I have changed the legal status of my business from a sole trader operation to a limited company. I will be seeking professional advice on this question but will post here also.

As a sole trader I had fixed assets with the capital allowances only partly used so far. Can I transfer these fixed assets over to the company with no exchange of money and just place them on the books of the company. Would the company be liable for CGT on recieving these assest free of charge as such?

Would I be able to continue getting the capital allowances through the company even though no money was paid by the company itself for these?

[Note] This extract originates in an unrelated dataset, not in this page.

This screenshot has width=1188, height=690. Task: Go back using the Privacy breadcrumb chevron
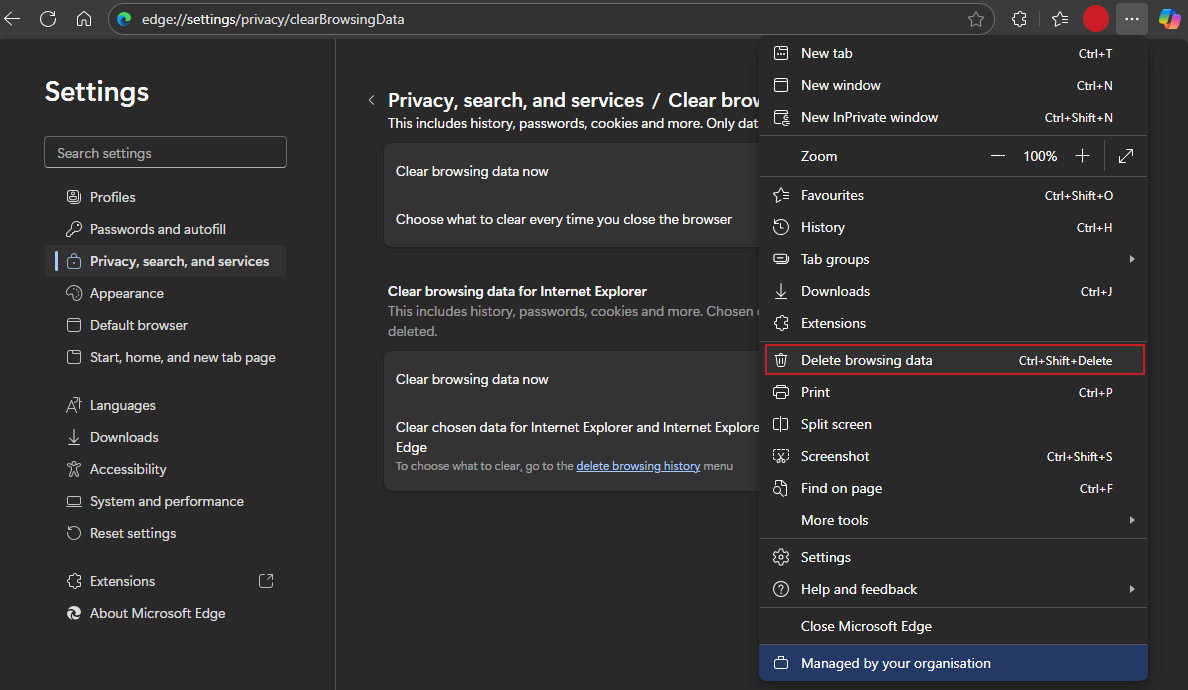click(x=371, y=100)
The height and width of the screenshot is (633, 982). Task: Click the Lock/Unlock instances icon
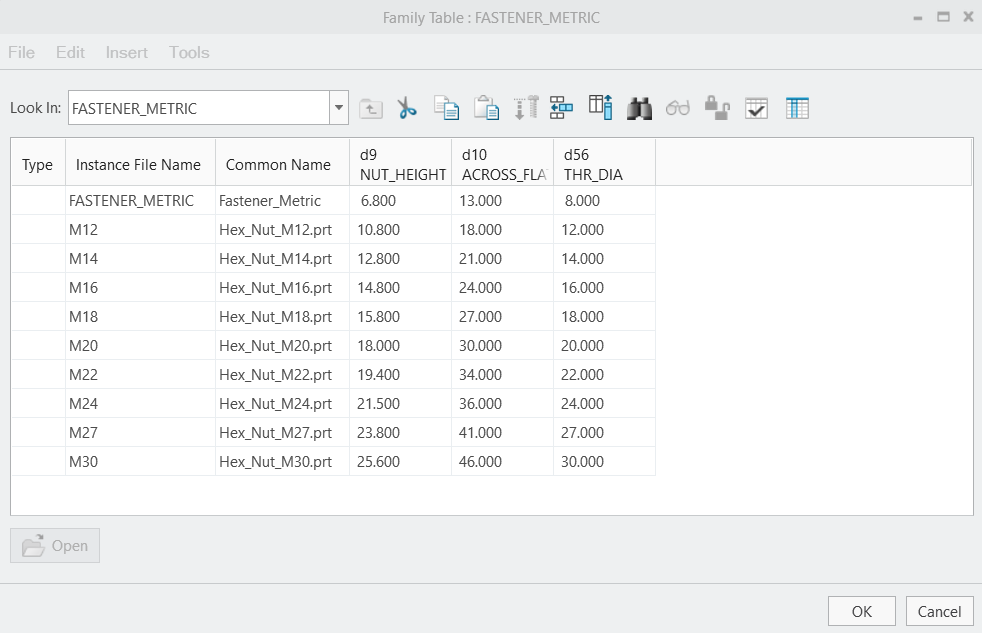click(x=718, y=107)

If this was not a viable option could I sell the equipment to the company invoicing them? I believe not tax would be payable then as it is just sale of fixed assets to a seperate legal entity.

Any feedback welcome.


----------



## jfp (6 Jun 2008)

..


----------



## MandaC (6 Jun 2008)

Have you set up a separate limited company?

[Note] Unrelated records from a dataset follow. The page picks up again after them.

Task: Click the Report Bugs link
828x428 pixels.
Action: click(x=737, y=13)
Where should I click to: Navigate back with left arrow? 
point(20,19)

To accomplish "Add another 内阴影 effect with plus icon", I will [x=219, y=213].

The limited company can acquire the whole or any part of the assets, goodwill and trade(the undertaking) etc from the Sole Trader.  The consideration can be the allotment of shares in the limited company to the sole trader.

There are various steps and minutes/etc involved, including amending the objects of the Limited company to acquire the  business from the sole trader.

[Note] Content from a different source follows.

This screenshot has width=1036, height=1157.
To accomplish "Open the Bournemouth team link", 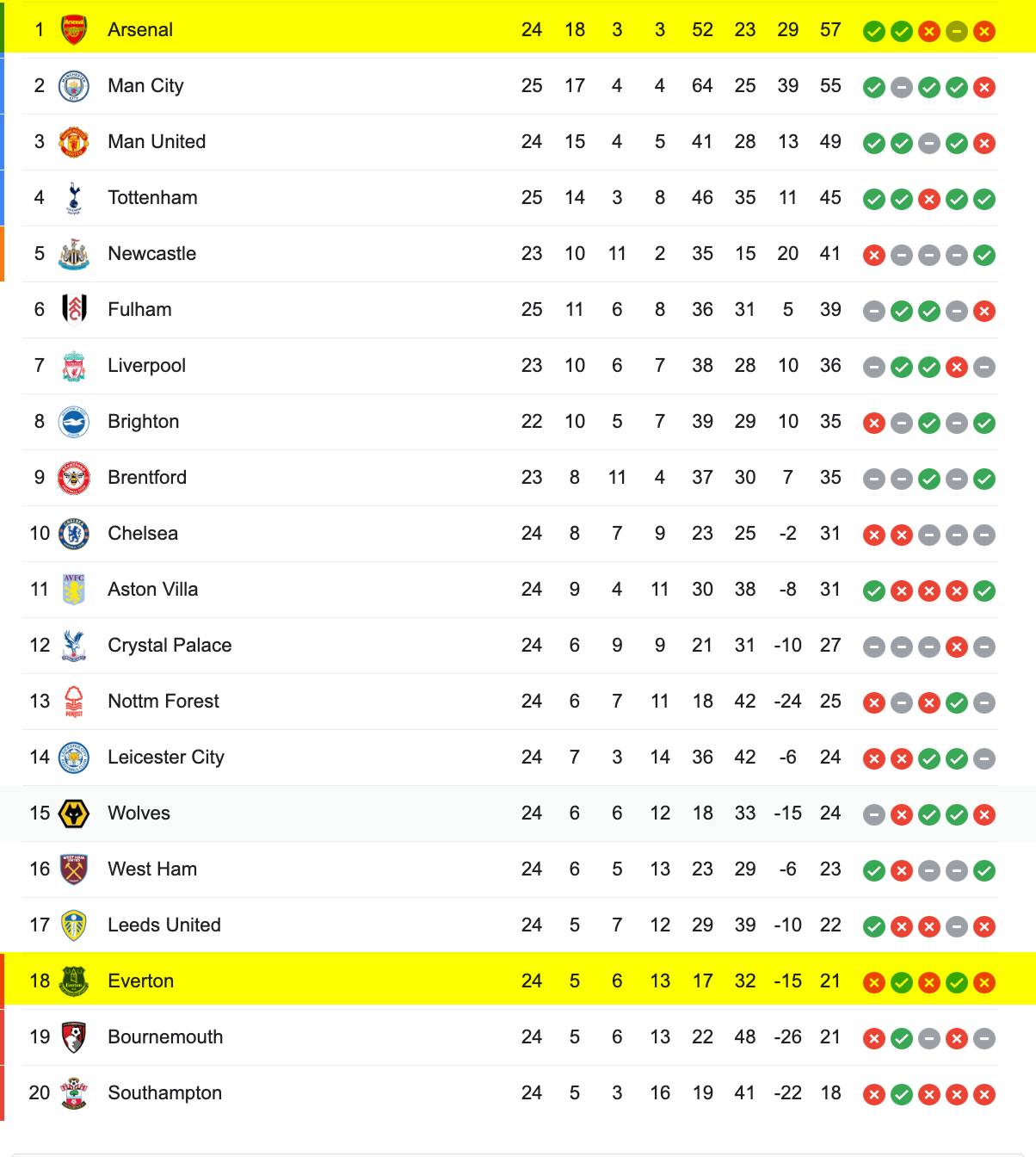I will point(165,1037).
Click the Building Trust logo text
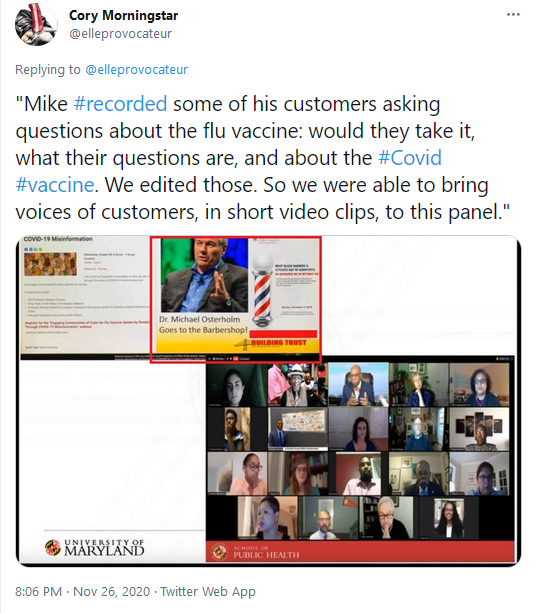 pos(278,342)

Its fairly detailed  and totally depends on your own set of circumstances and professional advice is a must.


----------



## jfp (6 Jun 2008)

The limited company is setup already. The sole trader business and the company are two seperate entities. The company has no ties with the sole trader business other than the fact that I am owner of both.

The sole trader business has not been acquired by the company as such the sole trader has just ceased business and the company has started. The only connection between the two will be the fixed assets transfer.


----------



## MandaC (6 Jun 2008)

you would need your professional advisor/accountant to go into specifics(schedule of assets) company secretarial paperwork, etc.)


----------



## ButtermilkJa (7 Jun 2008)

I spoke to my accountant about this before. I can't remember the exact answer, but as far as I recall it is a simple enough process. You would value the assets and then purchase them off the sole trader (i.e. yourself) at that price.

I'm not sure exactly what happens with regards the capital allowances. I would imagine, due to the fact that the two entities are separate, that you could claim the remainder of the allowances in your final accounts as a sole trader and then start new 8 year allowances with the Ltd Co. as technically speaking they are new assets for the company, albeit being second-hand items.

For example...

Asset bought by Sole Trader in Jan 2006 for €1,000
€125 claimed by Sole Trader as capital allowance in 2006
€125 claimed by Sole Trader as capital allowance in 2007
Item sold to Ltd Co. for €750 in Jan 2008
€750 claimed by Sole Trader as remainder of capital allowances
€93.75 claimed by Ltd Co. as capital allowance in 2008

Bear in mind that as a Sole Trader you have now earned an extra €750 and will need to account for this in your final accounts.

Obviously there will be the relevant paperwork to be completed also.


----------



## KDA man (10 Jun 2008)

Value the assets and bring them into the company in the form of a directors loan to the business.  You can then draw this money out of the company as and when you want. There is no tax exposure.

Simple


----------